Textausschnitt -
━━━━━━
# Asynchronmotor mit niedriger Frequenz



## KB78 (3 Februar 2015)

Hallo, ich hab mal eine kurze Frage zu dem Verhalten eines Drehstromasynchronmotors. 

Was passiert, wenn der Motor mit einer Frequenz von zum Beispiel nur 7 Hz betrieben wird und der Frequenzumrichter die Frequenz (zum stoppen) langsam von 7 Hz auf 0 Hz runter fährt? Auf dem Typenschild von dem Motor steht zumindest 5 - 50Hz. Kann es sein das dadurch ein negatives Moment am Motor auftritt und dieser stark gebremst wird oder wird der Motor dann einfach nur Drehmomentfrei und bekommt vielleicht eine kleine Stromspitze.

Beobachten kann man nämlich, dass der Motor sehr schnell (oder auch ruckartig) abbremst, aber der Frequenzumrichter die schon niedrige Frequenz von ca 7Hz langsam auf 0 Hz herunterfährt. 

Ist vielleicht zu trivial, aber stehe da gerade voll auf dem Schlauch. 

Danke schon mal jetzt für Eure Antworten 

Gruß KB78


----------



## miami (3 Februar 2015)

Auf dem Typenschild eines Asynchronmotors steht zumeist 50/60Hz. (Man beachte auch den Genetiv!  )
 Bei kleinen Drehzahlen musst Du auf die Temperatur achten, da die Selbstkühlung über das Lüfterrad meist nicht für den Dauerbetrieb mit kleinen Drehzahlen reicht.
Vlt steht deshalb auf deinem Motor 5-50 Hz.


 Es gibt beim Umrichter zwei Möglichkeiten, er fährt mit Vektorregelung oder mit U/f Steuerung. 
 In der Vektorregelung wird aber durch die Frequenz dividiert, weshalb die Vektorregelung nicht im Bereich um 0Hz funktioniert und auch hier in eine Steuerung mit U/f bzw. eingeprägten Strom verwendet wird.
━━━━━━
Liste der Datensätze -
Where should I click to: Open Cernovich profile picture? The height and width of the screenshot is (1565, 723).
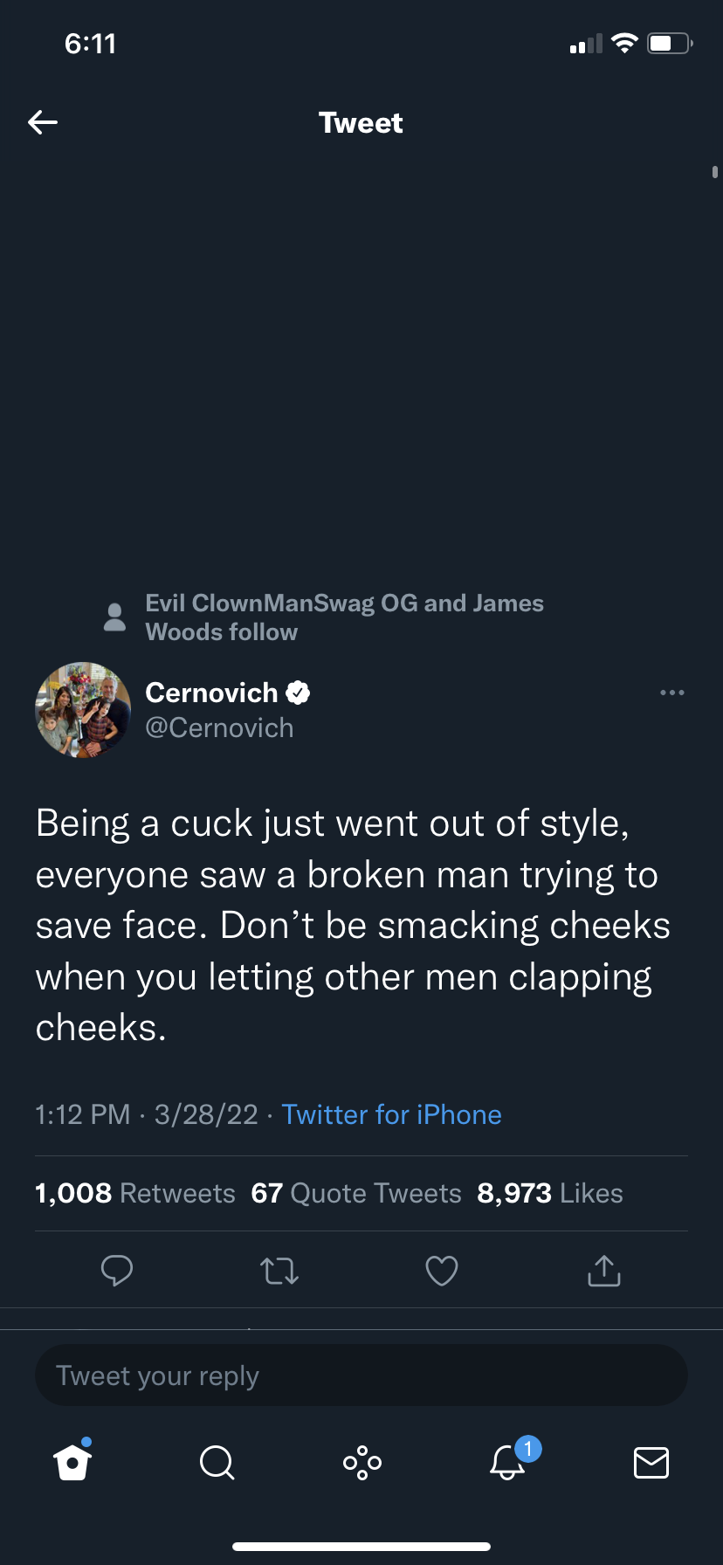click(83, 710)
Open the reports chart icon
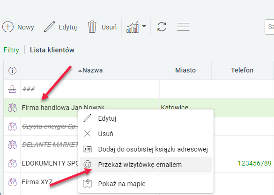This screenshot has height=195, width=274. [133, 27]
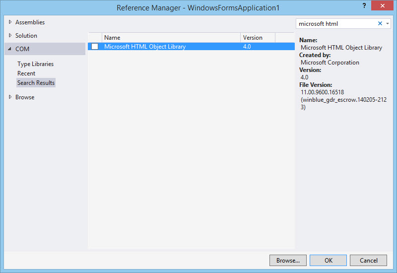This screenshot has width=397, height=273.
Task: Confirm with the OK button
Action: coord(328,260)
━━━━━━
Aufgabenziel -
Schreibe aus der Forendiskussion über den Asynchronmotor den Abschnitt von „Auf dem Typenschild eines“ bis einschließlich „Strom verwendet wird.“ wortgetreu ab.

Lösung -
Auf dem Typenschild eines Asynchronmotors steht zumeist 50/60Hz. (Man beachte auch den Genetiv!  )
 Bei kleinen Drehzahlen musst Du auf die Temperatur achten, da die Selbstkühlung über das Lüfterrad meist nicht für den Dauerbetrieb mit kleinen Drehzahlen reicht.
Vlt steht deshalb auf deinem Motor 5-50 Hz.


 Es gibt beim Umrichter zwei Möglichkeiten, er fährt mit Vektorregelung oder mit U/f Steuerung. 
 In der Vektorregelung wird aber durch die Frequenz dividiert, weshalb die Vektorregelung nicht im Bereich um 0Hz funktioniert und auch hier in eine Steuerung mit U/f bzw. eingeprägten Strom verwendet wird.